* ABOUT THIS EXERCISE:
After finding the line that holds "The width and" below, set down that line and the rest through the final one exactly, leaving the pictures out.

MATERIAL FOR THE TASK below:

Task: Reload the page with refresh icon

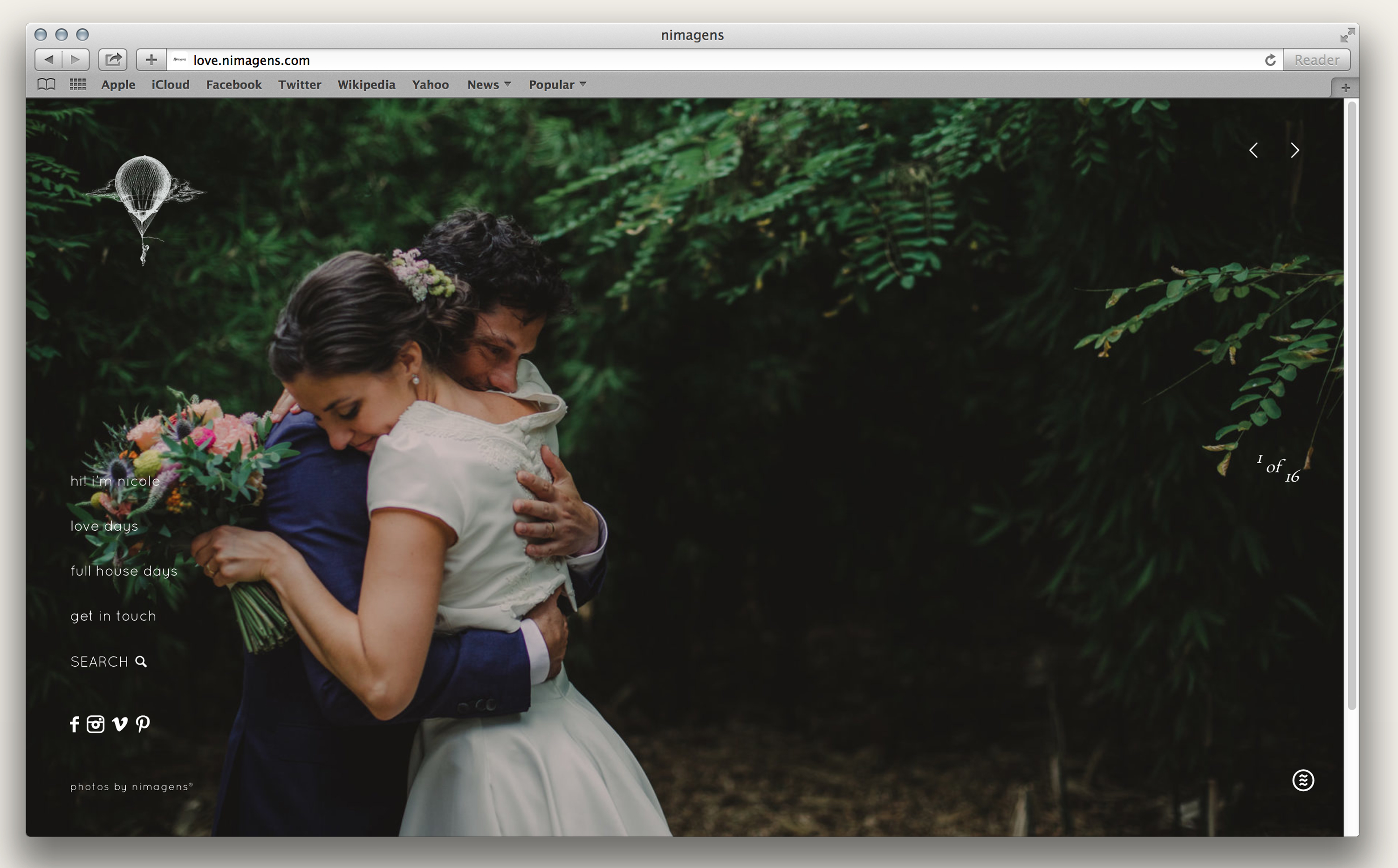Action: (1270, 60)
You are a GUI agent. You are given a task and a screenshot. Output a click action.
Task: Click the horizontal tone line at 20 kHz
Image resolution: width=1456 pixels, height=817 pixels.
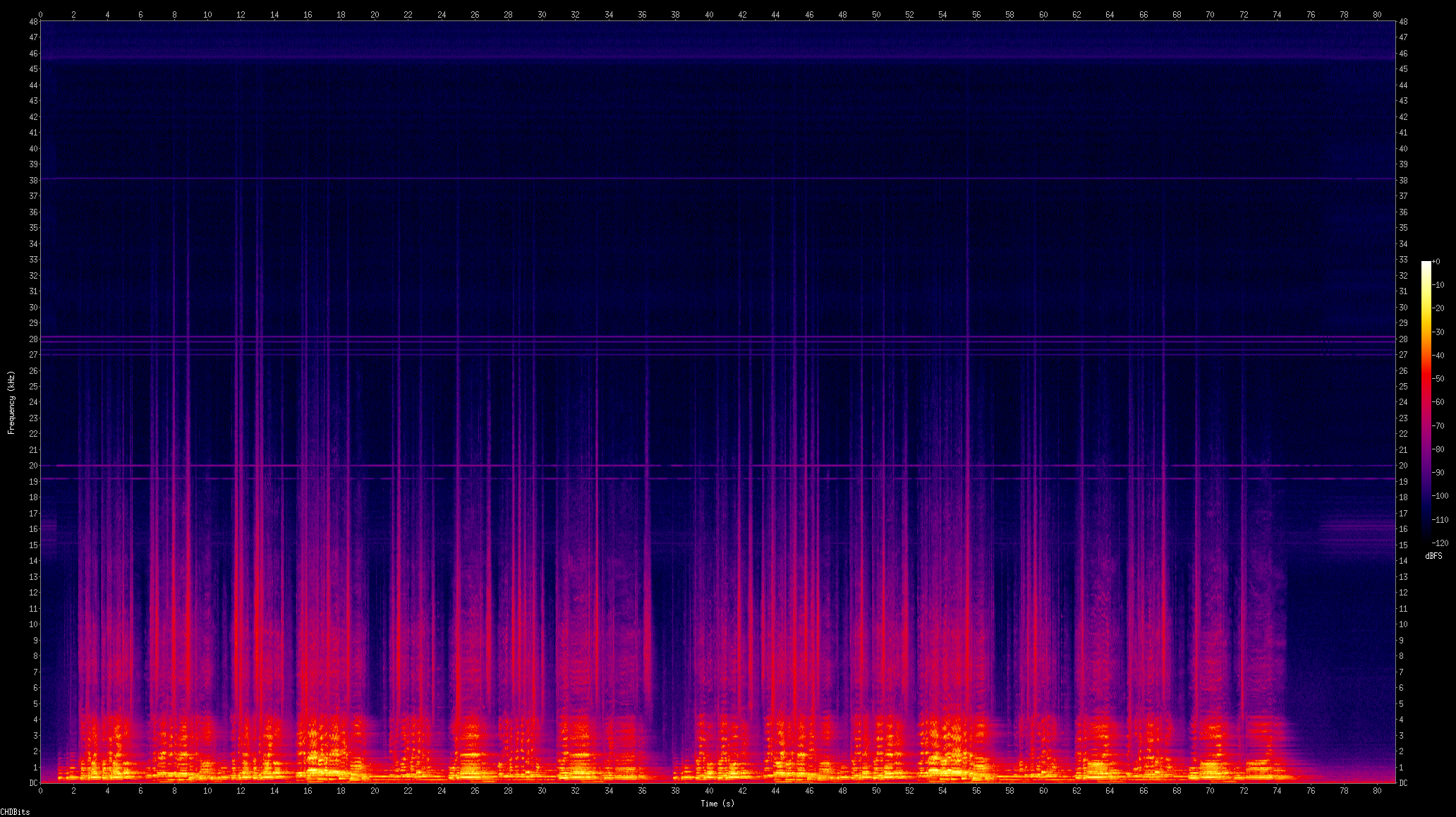[705, 466]
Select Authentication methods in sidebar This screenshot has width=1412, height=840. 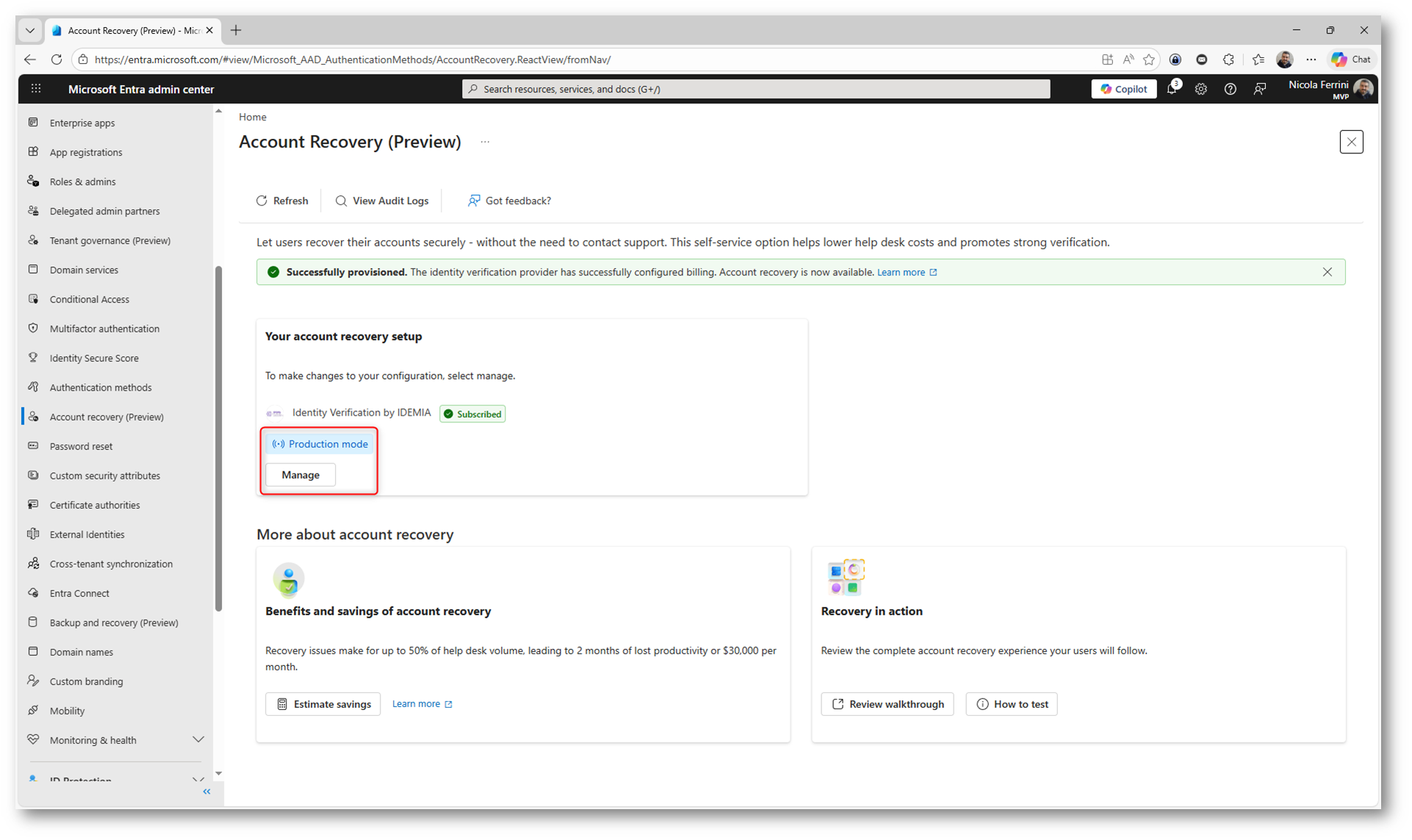pos(101,387)
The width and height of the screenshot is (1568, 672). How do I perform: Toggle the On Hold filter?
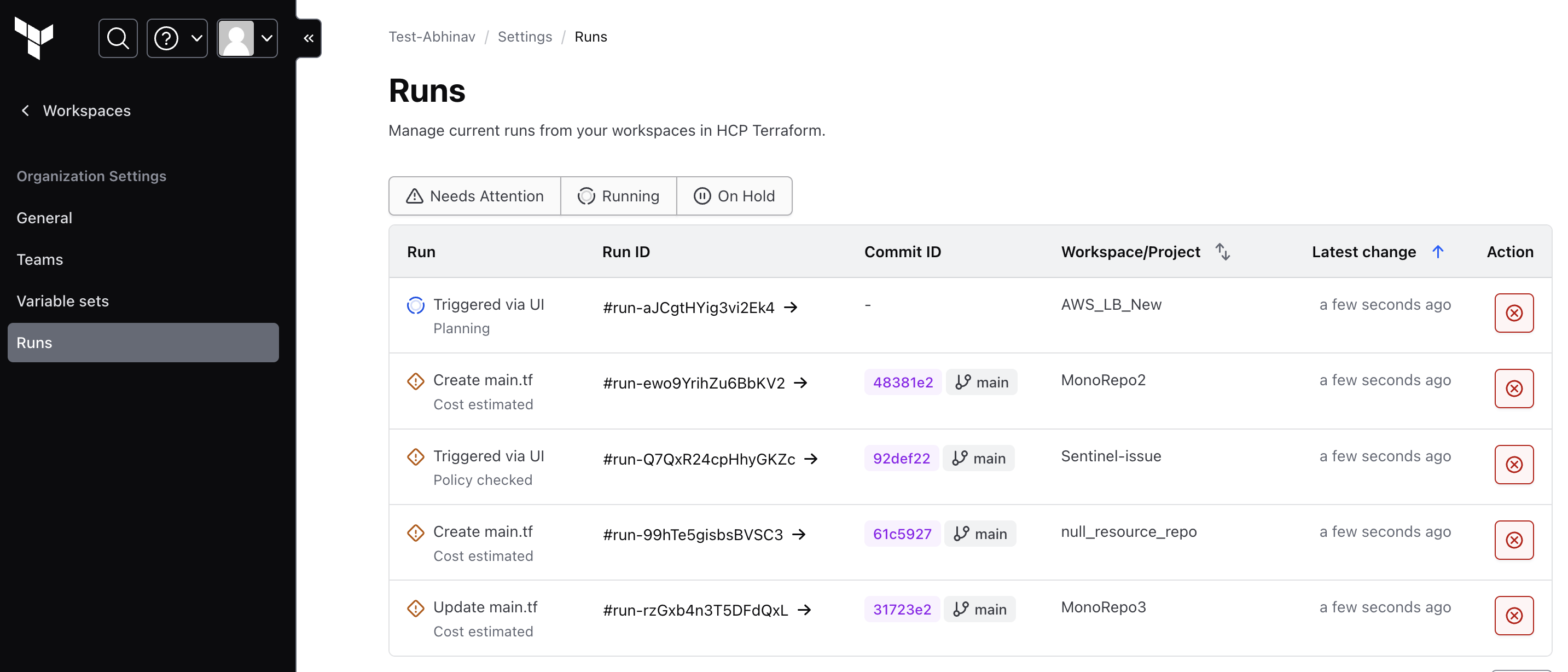[734, 196]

End of MATERIAL FOR THE TASK.

* EXERCISE RESULT:
The width and height of the screenshot is (1568, 672). How do I perform: Toggle the On Hold filter?
[734, 196]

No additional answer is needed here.